(WHAT IS EXPECTED): Only the lines from the start of the data through the one containing "Open BlueStacks settings gear in sidebar" belong in your answer; return them exactly.

++++ GIVEN RECORDS

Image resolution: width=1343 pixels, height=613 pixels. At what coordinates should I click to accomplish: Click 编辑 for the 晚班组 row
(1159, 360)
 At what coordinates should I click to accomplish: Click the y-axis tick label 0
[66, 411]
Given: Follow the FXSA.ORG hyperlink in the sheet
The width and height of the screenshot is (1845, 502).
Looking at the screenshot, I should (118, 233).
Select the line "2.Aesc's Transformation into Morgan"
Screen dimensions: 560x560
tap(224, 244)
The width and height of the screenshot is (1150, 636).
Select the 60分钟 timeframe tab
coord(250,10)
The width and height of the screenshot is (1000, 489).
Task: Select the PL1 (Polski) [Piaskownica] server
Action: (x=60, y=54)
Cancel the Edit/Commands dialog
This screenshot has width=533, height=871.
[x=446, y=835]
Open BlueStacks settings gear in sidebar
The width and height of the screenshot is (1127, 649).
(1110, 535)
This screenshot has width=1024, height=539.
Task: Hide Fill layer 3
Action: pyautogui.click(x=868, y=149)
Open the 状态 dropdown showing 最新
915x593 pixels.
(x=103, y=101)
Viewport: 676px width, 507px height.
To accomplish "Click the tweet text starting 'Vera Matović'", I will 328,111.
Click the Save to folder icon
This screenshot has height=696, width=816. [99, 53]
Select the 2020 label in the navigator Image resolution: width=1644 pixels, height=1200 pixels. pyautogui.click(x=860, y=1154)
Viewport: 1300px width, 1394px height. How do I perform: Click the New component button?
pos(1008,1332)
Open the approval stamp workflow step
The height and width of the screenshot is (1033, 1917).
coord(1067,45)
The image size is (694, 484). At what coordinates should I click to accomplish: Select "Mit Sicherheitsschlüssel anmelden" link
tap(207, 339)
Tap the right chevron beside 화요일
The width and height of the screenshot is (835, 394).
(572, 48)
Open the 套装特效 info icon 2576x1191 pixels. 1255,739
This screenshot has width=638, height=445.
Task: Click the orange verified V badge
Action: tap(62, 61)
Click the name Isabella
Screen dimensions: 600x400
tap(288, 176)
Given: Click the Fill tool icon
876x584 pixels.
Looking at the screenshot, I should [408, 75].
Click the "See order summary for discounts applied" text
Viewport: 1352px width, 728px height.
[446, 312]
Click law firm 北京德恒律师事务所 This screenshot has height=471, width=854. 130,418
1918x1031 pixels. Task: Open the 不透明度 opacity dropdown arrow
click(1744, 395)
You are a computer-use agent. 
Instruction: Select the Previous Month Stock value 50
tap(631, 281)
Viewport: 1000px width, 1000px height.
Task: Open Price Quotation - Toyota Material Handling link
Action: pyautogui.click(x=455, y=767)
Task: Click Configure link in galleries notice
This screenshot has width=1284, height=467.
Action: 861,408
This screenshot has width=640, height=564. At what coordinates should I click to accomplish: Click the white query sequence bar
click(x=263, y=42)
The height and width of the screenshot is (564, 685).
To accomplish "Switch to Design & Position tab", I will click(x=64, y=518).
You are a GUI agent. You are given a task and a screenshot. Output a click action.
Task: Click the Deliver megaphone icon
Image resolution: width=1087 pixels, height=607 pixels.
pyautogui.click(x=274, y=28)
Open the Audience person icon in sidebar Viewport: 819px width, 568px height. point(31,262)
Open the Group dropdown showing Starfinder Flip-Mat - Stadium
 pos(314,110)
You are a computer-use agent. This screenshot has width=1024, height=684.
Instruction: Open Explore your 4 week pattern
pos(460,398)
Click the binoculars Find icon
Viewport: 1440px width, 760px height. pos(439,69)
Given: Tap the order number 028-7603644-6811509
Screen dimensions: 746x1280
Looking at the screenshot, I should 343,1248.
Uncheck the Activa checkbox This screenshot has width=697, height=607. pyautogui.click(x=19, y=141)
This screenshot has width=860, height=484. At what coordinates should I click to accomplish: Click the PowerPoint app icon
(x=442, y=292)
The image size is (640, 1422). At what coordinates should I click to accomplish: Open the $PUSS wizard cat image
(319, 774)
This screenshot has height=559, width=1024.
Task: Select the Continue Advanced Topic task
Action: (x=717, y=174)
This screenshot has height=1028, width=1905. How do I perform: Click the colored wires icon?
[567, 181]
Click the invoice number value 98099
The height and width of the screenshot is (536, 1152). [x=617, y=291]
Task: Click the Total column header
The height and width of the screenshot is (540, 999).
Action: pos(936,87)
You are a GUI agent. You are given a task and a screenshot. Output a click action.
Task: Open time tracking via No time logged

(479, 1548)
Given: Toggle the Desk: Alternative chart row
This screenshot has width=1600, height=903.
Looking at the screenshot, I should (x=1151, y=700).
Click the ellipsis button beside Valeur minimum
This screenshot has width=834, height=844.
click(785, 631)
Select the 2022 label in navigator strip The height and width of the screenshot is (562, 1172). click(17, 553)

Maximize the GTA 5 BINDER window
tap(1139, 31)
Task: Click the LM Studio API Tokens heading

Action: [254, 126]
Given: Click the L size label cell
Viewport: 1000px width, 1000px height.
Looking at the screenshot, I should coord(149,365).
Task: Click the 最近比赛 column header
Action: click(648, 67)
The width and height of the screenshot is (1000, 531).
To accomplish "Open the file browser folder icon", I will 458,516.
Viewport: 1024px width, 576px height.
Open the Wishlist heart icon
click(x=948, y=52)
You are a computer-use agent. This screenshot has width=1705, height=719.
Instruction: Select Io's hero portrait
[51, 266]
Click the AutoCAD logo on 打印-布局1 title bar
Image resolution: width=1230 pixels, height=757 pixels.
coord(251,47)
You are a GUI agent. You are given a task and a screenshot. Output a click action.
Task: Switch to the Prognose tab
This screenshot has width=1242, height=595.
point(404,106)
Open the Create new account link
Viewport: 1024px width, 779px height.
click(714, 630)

++++++++

(FINISHED EXERCISE):
Image resolution: width=1343 pixels, height=613 pixels. At what coordinates should I click to accomplish: Click 编辑 for the 晚班组 row
(1159, 360)
 At what coordinates should I click to accomplish: Click the y-axis tick label 0
[66, 411]
Given: Follow the FXSA.ORG hyperlink in the sheet
The width and height of the screenshot is (1845, 502).
Looking at the screenshot, I should (118, 233).
Select the line "2.Aesc's Transformation into Morgan"
Screen dimensions: 560x560
tap(224, 244)
The width and height of the screenshot is (1150, 636).
Select the 60分钟 timeframe tab
coord(250,10)
The width and height of the screenshot is (1000, 489).
Task: Select the PL1 (Polski) [Piaskownica] server
Action: (x=60, y=54)
Cancel the Edit/Commands dialog
This screenshot has width=533, height=871.
[x=446, y=835]
Open BlueStacks settings gear in sidebar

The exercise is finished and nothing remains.